------ Record excerpts ------
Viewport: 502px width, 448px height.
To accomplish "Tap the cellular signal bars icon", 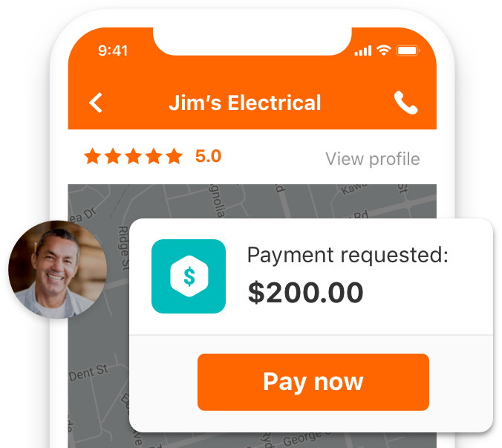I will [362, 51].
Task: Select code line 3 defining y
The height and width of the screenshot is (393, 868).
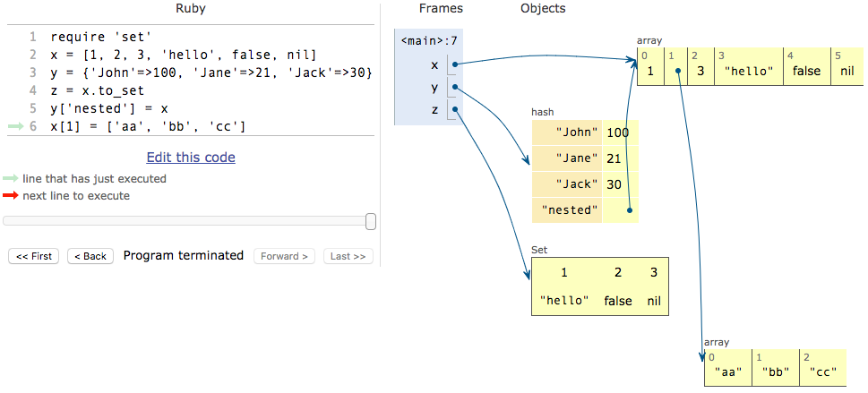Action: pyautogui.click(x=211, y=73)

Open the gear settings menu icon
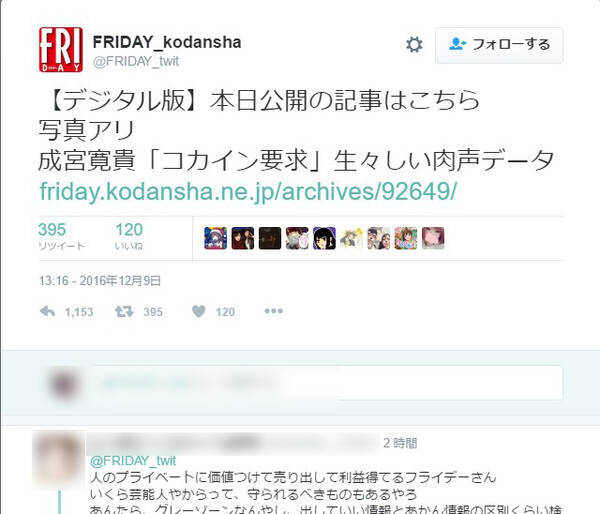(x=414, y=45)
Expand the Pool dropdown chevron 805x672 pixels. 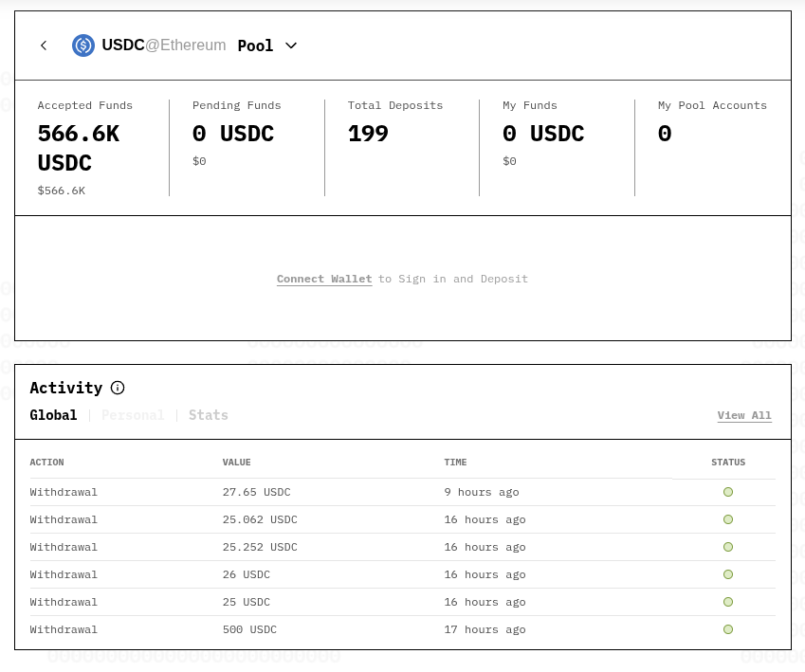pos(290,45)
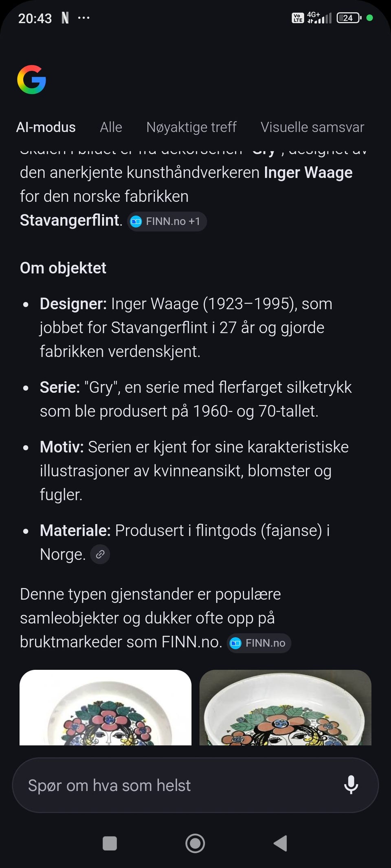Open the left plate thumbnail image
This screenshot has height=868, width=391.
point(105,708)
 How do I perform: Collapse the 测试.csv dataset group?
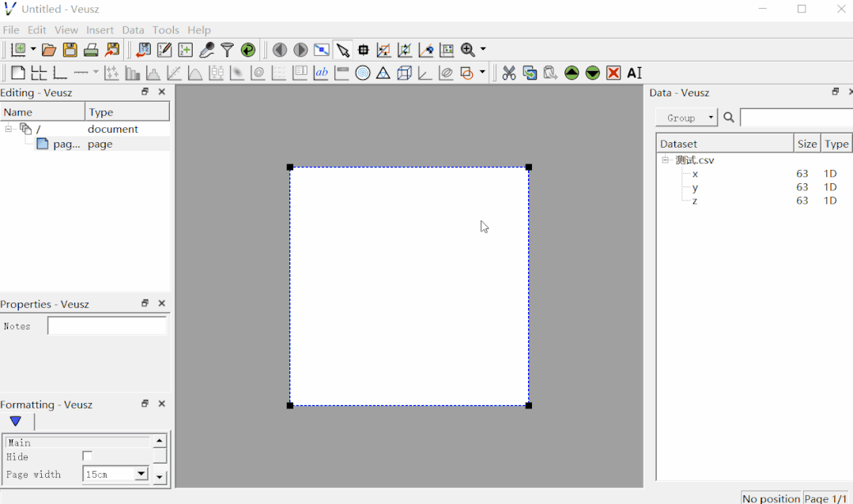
------
------ Record excerpts ------
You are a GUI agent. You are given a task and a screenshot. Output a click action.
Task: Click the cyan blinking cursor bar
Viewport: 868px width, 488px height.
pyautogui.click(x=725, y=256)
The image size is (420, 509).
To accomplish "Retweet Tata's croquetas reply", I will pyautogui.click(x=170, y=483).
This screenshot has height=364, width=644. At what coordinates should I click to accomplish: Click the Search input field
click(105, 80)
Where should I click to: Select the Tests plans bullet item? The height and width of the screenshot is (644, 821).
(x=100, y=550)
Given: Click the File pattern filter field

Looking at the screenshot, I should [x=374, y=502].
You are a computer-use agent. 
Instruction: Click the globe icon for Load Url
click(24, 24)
------
◆ **Task details**:
Only the lines containing the word "agent" should be returned from the data above.

◆ **Answer space**:
You are a GUI agent. You are given a task and a screenshot. Output a click action.
You are a computer-use agent. 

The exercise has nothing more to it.